=== Records shown ===
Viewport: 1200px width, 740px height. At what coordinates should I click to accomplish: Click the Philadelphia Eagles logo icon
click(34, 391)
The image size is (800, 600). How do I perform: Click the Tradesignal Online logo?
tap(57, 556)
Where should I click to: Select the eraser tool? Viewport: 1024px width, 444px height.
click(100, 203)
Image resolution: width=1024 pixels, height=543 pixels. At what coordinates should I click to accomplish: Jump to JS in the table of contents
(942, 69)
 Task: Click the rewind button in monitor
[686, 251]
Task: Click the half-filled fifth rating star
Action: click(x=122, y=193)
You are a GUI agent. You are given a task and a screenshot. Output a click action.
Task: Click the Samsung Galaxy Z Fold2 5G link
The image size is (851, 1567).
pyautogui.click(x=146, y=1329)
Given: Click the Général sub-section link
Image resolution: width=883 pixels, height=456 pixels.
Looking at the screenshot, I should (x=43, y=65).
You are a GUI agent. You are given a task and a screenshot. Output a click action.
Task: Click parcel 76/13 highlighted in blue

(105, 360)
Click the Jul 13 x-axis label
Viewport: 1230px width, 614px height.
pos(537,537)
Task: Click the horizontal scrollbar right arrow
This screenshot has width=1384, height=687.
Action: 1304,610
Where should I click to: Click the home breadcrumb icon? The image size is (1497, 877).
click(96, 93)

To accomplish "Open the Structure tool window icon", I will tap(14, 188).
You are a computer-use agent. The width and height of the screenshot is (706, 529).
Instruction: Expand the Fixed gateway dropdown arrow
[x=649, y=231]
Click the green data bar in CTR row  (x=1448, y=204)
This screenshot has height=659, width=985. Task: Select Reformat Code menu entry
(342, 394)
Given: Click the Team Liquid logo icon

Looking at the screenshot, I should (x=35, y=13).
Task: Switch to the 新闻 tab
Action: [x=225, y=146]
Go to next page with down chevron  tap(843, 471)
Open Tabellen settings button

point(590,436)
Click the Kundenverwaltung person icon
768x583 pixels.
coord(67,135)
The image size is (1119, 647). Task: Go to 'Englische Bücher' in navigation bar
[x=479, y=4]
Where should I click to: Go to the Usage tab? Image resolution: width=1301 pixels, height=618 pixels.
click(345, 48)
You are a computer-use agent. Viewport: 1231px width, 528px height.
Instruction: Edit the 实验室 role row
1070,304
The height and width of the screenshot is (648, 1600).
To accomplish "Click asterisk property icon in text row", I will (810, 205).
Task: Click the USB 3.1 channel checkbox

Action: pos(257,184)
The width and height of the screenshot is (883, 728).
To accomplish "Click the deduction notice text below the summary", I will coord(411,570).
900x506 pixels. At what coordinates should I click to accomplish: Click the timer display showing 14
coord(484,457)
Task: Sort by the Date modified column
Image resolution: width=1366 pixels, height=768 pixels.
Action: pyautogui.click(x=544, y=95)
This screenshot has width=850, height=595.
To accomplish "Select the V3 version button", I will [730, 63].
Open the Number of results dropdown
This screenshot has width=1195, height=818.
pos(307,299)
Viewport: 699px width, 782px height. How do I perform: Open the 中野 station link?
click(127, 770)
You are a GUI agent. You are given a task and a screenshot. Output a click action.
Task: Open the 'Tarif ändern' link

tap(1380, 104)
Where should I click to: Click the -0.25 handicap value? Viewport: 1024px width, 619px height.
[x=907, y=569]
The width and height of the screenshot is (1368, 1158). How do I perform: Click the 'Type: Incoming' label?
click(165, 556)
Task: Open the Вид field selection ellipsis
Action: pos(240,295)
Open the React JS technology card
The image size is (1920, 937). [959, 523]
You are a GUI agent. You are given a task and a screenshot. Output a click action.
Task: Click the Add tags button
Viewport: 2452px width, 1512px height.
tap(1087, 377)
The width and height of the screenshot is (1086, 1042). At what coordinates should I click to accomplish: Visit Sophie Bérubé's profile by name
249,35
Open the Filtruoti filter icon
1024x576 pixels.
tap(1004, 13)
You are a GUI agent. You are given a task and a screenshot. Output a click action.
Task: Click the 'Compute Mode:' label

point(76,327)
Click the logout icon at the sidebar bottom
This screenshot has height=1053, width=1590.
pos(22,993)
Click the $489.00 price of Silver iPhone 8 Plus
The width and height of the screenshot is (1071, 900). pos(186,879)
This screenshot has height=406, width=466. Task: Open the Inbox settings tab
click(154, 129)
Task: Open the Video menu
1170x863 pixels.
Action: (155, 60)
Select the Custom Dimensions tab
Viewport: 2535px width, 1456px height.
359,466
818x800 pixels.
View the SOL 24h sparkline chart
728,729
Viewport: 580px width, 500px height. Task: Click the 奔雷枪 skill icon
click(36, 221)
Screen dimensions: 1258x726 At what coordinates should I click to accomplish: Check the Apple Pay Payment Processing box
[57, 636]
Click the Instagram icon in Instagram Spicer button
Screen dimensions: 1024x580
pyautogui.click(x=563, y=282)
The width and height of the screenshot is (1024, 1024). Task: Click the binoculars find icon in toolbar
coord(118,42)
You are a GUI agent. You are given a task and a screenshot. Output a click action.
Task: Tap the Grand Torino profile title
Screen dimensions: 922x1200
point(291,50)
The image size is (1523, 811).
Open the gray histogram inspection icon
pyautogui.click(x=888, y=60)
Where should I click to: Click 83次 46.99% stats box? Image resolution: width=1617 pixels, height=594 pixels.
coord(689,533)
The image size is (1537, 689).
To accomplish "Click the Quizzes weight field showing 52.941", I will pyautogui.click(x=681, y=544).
===
__About this task__
The range runs from the line with "Click the green" up to and including the line with "Task: Click the Add tags button" in the listing above; please write out exactly those lines and nothing more.

__Finished task__
Click the green data bar in CTR row  (x=1448, y=204)
This screenshot has height=659, width=985. Task: Select Reformat Code menu entry
(342, 394)
Given: Click the Team Liquid logo icon

Looking at the screenshot, I should (x=35, y=13).
Task: Switch to the 新闻 tab
Action: [x=225, y=146]
Go to next page with down chevron  tap(843, 471)
Open Tabellen settings button

point(590,436)
Click the Kundenverwaltung person icon
768x583 pixels.
coord(67,135)
The image size is (1119, 647). Task: Go to 'Englische Bücher' in navigation bar
[x=479, y=4]
Where should I click to: Go to the Usage tab? Image resolution: width=1301 pixels, height=618 pixels.
click(345, 48)
You are a computer-use agent. Viewport: 1231px width, 528px height.
Instruction: Edit the 实验室 role row
1070,304
The height and width of the screenshot is (648, 1600).
To accomplish "Click asterisk property icon in text row", I will (810, 205).
Task: Click the USB 3.1 channel checkbox

Action: pos(257,184)
The width and height of the screenshot is (883, 728).
To accomplish "Click the deduction notice text below the summary", I will coord(411,570).
900x506 pixels. At what coordinates should I click to accomplish: Click the timer display showing 14
coord(484,457)
Task: Sort by the Date modified column
Image resolution: width=1366 pixels, height=768 pixels.
Action: pyautogui.click(x=544, y=95)
This screenshot has width=850, height=595.
To accomplish "Select the V3 version button", I will [730, 63].
Open the Number of results dropdown
This screenshot has width=1195, height=818.
pos(307,299)
Viewport: 699px width, 782px height. How do I perform: Open the 中野 station link?
click(127, 770)
You are a GUI agent. You are given a task and a screenshot. Output a click action.
Task: Open the 'Tarif ändern' link

tap(1380, 104)
Where should I click to: Click the -0.25 handicap value? Viewport: 1024px width, 619px height.
[x=907, y=569]
The width and height of the screenshot is (1368, 1158). How do I perform: Click the 'Type: Incoming' label?
click(165, 556)
Task: Open the Вид field selection ellipsis
Action: pos(240,295)
Open the React JS technology card
The image size is (1920, 937). [959, 523]
You are a GUI agent. You are given a task and a screenshot. Output a click action.
Task: Click the Add tags button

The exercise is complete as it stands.